» ENTRIES SHOWN:

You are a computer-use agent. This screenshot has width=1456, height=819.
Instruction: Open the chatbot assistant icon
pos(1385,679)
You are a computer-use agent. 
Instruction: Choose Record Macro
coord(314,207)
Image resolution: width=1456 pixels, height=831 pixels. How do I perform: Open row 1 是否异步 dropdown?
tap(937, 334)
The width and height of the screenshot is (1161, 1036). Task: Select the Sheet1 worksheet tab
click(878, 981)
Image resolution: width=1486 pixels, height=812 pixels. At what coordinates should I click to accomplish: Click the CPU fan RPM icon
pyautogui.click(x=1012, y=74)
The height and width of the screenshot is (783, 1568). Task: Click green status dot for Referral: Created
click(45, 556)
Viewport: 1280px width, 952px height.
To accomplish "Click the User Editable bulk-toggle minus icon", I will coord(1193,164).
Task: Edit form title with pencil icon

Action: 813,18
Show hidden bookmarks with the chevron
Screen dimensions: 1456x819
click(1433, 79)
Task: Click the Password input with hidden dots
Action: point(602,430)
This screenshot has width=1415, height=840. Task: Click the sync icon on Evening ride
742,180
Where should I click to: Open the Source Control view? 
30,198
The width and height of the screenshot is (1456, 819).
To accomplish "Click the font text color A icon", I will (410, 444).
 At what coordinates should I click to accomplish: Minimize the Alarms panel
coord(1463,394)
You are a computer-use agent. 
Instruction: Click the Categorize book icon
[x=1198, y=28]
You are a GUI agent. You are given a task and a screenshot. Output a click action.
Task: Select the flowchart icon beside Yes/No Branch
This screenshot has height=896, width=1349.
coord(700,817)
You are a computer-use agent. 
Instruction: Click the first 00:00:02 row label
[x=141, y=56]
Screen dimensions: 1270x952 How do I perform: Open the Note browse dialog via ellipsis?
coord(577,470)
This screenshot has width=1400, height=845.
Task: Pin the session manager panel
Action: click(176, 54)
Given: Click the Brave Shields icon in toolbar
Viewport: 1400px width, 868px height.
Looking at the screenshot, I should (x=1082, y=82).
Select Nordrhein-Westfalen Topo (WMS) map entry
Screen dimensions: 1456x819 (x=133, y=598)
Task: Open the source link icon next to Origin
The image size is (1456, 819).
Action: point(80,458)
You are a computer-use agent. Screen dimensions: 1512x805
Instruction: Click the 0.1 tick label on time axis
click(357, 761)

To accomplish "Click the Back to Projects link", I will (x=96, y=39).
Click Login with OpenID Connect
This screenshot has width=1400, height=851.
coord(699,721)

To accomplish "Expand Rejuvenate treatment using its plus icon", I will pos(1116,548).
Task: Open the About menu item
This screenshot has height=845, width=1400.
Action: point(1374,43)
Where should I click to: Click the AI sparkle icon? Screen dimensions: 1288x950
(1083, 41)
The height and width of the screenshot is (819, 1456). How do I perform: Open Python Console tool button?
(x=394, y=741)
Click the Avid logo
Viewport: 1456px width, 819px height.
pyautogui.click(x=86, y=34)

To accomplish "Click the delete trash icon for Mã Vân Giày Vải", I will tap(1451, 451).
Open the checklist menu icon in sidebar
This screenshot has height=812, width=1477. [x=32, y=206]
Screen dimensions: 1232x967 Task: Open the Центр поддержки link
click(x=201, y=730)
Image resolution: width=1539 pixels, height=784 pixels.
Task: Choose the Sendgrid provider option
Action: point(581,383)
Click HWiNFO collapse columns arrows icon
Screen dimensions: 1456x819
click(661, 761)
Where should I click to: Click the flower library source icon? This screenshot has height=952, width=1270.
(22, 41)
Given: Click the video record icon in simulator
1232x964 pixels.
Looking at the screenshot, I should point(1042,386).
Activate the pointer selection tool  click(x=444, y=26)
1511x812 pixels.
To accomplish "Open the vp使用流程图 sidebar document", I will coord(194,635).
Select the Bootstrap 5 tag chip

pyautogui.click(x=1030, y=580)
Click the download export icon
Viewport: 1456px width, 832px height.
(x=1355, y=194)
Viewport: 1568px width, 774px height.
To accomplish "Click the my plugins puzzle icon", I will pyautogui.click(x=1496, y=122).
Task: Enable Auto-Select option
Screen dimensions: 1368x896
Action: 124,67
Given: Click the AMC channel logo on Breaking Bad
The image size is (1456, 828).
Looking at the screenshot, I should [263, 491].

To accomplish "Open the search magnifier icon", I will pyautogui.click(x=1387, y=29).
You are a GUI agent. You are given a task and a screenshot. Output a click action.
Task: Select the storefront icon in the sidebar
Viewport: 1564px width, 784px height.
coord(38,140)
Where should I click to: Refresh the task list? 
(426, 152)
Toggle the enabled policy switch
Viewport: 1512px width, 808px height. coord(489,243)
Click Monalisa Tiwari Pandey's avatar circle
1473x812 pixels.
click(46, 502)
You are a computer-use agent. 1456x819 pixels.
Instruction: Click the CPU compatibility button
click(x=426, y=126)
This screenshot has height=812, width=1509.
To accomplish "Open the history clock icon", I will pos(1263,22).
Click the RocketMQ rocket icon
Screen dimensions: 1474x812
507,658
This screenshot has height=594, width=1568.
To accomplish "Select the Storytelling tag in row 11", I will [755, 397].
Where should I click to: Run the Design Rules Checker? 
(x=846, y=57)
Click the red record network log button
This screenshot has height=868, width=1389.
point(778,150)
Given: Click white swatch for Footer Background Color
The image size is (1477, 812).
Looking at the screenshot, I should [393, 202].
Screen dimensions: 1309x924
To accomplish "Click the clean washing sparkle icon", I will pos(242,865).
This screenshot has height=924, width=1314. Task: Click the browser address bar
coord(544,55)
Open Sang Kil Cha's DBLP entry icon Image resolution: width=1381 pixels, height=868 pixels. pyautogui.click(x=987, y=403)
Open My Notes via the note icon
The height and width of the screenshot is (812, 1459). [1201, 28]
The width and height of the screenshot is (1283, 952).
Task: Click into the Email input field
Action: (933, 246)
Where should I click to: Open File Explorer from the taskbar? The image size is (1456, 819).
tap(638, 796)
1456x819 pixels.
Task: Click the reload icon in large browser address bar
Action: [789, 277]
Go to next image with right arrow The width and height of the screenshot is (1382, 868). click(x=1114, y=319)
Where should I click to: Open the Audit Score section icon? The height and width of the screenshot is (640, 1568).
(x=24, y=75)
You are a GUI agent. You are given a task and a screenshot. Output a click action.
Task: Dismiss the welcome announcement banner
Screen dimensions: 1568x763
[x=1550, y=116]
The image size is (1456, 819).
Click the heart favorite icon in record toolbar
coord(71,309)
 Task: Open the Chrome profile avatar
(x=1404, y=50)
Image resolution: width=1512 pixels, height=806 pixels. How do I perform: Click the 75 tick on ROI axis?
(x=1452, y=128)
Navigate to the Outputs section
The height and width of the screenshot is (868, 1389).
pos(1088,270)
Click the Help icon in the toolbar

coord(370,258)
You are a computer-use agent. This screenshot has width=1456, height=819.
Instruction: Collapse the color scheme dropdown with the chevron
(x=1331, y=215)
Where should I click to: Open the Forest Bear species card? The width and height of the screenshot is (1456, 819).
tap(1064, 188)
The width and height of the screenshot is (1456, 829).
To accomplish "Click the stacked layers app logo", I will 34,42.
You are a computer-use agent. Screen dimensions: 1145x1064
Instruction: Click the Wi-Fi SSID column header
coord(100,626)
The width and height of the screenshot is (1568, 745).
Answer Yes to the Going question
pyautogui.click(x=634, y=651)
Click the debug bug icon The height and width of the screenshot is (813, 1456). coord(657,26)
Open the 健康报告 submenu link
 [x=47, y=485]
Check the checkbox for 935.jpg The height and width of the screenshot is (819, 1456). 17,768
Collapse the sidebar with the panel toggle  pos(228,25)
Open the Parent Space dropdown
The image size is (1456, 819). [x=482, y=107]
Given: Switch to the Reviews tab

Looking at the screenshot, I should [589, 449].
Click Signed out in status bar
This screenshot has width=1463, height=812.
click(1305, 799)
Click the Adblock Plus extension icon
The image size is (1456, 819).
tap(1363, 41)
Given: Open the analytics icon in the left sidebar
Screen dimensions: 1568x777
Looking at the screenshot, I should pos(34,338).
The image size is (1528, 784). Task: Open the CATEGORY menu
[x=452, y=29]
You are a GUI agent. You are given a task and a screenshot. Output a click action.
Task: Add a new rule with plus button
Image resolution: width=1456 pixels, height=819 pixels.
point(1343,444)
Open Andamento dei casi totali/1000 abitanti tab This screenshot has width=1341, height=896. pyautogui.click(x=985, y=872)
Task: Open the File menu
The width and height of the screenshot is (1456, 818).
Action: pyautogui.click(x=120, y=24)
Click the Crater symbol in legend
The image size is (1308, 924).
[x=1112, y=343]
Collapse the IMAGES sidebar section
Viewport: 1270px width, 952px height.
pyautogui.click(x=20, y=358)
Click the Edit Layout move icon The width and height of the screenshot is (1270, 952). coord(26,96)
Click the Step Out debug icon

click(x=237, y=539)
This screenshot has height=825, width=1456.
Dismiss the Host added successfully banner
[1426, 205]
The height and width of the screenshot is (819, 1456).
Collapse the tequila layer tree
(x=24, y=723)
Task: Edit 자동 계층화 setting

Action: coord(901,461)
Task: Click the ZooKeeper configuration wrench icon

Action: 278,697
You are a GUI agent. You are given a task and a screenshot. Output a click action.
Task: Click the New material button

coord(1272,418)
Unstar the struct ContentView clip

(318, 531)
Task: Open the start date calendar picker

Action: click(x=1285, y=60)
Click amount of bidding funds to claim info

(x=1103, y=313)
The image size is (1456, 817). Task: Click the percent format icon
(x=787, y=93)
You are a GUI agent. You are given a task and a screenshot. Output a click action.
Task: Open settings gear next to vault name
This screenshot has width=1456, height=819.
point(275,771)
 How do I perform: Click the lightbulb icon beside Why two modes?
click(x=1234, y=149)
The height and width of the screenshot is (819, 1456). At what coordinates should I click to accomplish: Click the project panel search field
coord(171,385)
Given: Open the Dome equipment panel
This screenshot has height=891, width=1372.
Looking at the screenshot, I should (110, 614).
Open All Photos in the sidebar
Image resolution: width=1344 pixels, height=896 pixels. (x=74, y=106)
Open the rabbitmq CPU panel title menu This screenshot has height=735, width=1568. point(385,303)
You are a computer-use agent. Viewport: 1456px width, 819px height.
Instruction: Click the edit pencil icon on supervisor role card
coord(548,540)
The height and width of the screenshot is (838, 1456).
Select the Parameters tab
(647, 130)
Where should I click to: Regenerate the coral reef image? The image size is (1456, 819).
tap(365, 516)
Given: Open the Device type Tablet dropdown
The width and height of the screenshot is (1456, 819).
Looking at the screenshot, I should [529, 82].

» ASSIGNMENT:
What is needed is each line from the records with the word "next" in it.

» TASK RESULT:
Task: Open the source link icon next to Origin
Go to next image with right arrow The width and height of the screenshot is (1382, 868). click(x=1114, y=319)
Task: Open settings gear next to vault name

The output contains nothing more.